--- START ---
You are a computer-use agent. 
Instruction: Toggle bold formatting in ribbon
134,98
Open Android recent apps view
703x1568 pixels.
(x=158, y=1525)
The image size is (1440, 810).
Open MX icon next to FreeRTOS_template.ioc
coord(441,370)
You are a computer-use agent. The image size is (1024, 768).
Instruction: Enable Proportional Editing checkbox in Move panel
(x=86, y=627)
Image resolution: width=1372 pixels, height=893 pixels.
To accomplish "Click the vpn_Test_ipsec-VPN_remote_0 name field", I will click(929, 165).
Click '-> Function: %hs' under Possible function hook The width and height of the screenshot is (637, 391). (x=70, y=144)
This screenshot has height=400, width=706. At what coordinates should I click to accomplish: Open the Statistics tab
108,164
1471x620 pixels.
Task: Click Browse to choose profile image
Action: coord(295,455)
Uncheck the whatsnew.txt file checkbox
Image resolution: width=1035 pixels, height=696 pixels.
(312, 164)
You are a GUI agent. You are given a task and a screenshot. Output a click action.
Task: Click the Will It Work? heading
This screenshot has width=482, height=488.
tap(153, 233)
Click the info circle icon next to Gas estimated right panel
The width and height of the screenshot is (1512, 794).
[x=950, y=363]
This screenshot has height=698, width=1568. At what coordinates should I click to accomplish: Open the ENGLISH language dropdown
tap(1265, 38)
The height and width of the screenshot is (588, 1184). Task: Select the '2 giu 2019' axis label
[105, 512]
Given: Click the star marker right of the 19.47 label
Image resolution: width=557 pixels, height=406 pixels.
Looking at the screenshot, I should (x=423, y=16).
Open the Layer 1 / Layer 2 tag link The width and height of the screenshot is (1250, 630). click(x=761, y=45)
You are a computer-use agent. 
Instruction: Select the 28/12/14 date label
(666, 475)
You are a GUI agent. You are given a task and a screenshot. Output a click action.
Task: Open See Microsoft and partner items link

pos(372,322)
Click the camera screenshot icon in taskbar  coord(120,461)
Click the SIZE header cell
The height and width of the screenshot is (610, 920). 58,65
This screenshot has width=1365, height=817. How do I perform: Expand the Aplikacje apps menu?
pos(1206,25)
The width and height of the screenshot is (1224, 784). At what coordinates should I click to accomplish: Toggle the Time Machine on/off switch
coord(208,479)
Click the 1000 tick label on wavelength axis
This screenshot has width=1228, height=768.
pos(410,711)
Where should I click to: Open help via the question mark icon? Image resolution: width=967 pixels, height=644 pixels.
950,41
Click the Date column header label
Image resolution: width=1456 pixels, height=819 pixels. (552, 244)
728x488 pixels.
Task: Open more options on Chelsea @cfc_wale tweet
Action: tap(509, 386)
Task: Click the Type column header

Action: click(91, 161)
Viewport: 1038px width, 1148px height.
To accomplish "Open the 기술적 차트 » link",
--- END ---
Exercise brief | The full set of entries must be transcribed exactly.

Output of the task |
You are a computer-use agent. 
Instruction: Toggle bold formatting in ribbon
134,98
Open Android recent apps view
703x1568 pixels.
(x=158, y=1525)
The image size is (1440, 810).
Open MX icon next to FreeRTOS_template.ioc
coord(441,370)
You are a computer-use agent. The image size is (1024, 768).
Instruction: Enable Proportional Editing checkbox in Move panel
(x=86, y=627)
Image resolution: width=1372 pixels, height=893 pixels.
To accomplish "Click the vpn_Test_ipsec-VPN_remote_0 name field", I will click(929, 165).
Click '-> Function: %hs' under Possible function hook The width and height of the screenshot is (637, 391). (x=70, y=144)
This screenshot has height=400, width=706. At what coordinates should I click to accomplish: Open the Statistics tab
108,164
1471x620 pixels.
Task: Click Browse to choose profile image
Action: coord(295,455)
Uncheck the whatsnew.txt file checkbox
Image resolution: width=1035 pixels, height=696 pixels.
(312, 164)
You are a GUI agent. You are given a task and a screenshot. Output a click action.
Task: Click the Will It Work? heading
This screenshot has width=482, height=488.
tap(153, 233)
Click the info circle icon next to Gas estimated right panel
The width and height of the screenshot is (1512, 794).
[x=950, y=363]
This screenshot has height=698, width=1568. At what coordinates should I click to accomplish: Open the ENGLISH language dropdown
tap(1265, 38)
The height and width of the screenshot is (588, 1184). Task: Select the '2 giu 2019' axis label
[105, 512]
Given: Click the star marker right of the 19.47 label
Image resolution: width=557 pixels, height=406 pixels.
Looking at the screenshot, I should (x=423, y=16).
Open the Layer 1 / Layer 2 tag link The width and height of the screenshot is (1250, 630). click(x=761, y=45)
You are a computer-use agent. 
Instruction: Select the 28/12/14 date label
(666, 475)
You are a GUI agent. You are given a task and a screenshot. Output a click action.
Task: Open See Microsoft and partner items link

pos(372,322)
Click the camera screenshot icon in taskbar  coord(120,461)
Click the SIZE header cell
The height and width of the screenshot is (610, 920). 58,65
This screenshot has width=1365, height=817. How do I perform: Expand the Aplikacje apps menu?
pos(1206,25)
The width and height of the screenshot is (1224, 784). At what coordinates should I click to accomplish: Toggle the Time Machine on/off switch
coord(208,479)
Click the 1000 tick label on wavelength axis
This screenshot has width=1228, height=768.
pos(410,711)
Where should I click to: Open help via the question mark icon? Image resolution: width=967 pixels, height=644 pixels.
950,41
Click the Date column header label
Image resolution: width=1456 pixels, height=819 pixels. (552, 244)
728x488 pixels.
Task: Open more options on Chelsea @cfc_wale tweet
Action: tap(509, 386)
Task: Click the Type column header

Action: click(91, 161)
Viewport: 1038px width, 1148px height.
To accomplish "Open the 기술적 차트 » link",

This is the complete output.